Replace [...] in the above command to the absolute path of your conda installation. In my case it looks like /home/$USER/miniforge-pypy3. You can also add that command into your ~/.bashrc file, so your virtual environment is selected by default when you open a new terminal.

Select the jupyter kernel

Note

If you are using Option 1 for installing Quarto in a conda environment, you won’t need to specify the kernel since it will use the one available in that virtual environment. So, you can skip this step.

If you are using Quarto with multiple virtual environments, you can select a specific jupyter kernel for each document.

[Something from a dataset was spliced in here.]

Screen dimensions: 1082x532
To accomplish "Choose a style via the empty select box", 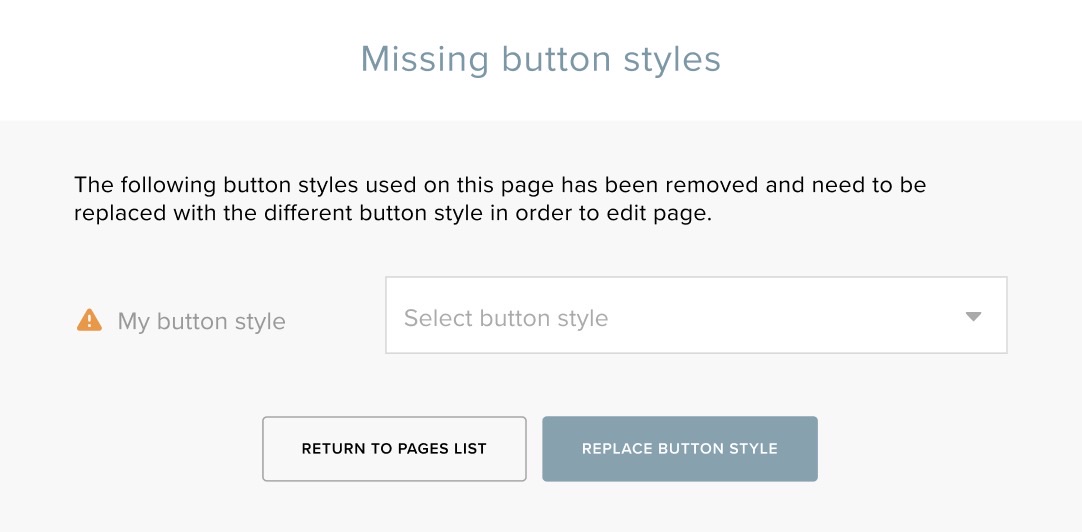I will [x=696, y=315].
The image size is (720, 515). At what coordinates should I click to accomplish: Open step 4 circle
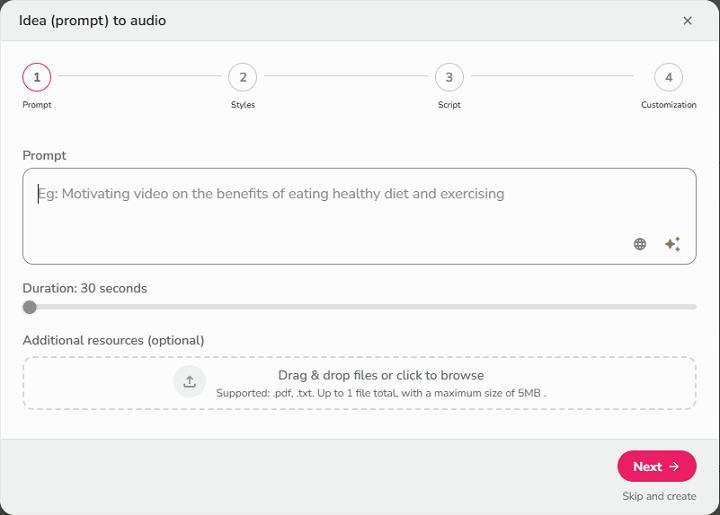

To do that, add jupyter: my-venv to the header of your .qmd file or replace the exiting jupyter: pythonX option if it is already set. Then, add the jupyter kernel of that virtual environment to the list of available kernels with the following commands.

conda activate my-venv
python -m ipykernel install --user --name "my-venv"

Cache jupyter code cells

Every time you render a document with Quarto, all code blocks are executed. In the case your code blocks are time-consuming, you might want to use the cache option in quarto documents. The cache option allows to execute cells only when a cell in the document is modified.

Note

That means that modifying the text around cells won’t trigger the execution of the code cells. However, if at least one cell is modified, all cells will be executed.

To use the cache option, install jupyter-cache as follows.

conda activate my-venv
conda install -c conda-forge jupyter-cache
Note

If you overrode the QUARTO_PYTHON variable with a virtual environment, install jupyter-cache only in that environment.

Integration with VSCode

You can author Quarto markdowns using VSCode, so you have a nice interface with code highlighting. If you have access to the HPC server, you can use the vscode module to create documents. That is particularly useful when creating jupyter-like notebooks, since you can execute the code directly on the HPC environment.

Install the Quarto extension

The VScode Quarto extension adds markdowns highlighting and commands autocompletion for authoring .qmd files. It can render and preview the quarto markdown documents by hitting Ctrl Shift K (Cmd Shift K on Mac). You can search for the Quarto extension in the Extensions tab (Ctrl Shift X/Cmd Shift X on Mac).

Important

Restart VSCode to make sure that the extension recognizes the Quarto installation in your virtual environments.

Warning

If you followed Option 1 to install Quarto in a virtual environment the keyboard shortcut might not work. That happens because installing Quarto through conda won’t make it visible to where the extension expects it to be.

Additional resources

Now that you have Quarto installed in your home directory, you can start creating your own markdown .qmd documents. The Quarto authoring guides are the perfect place for learning!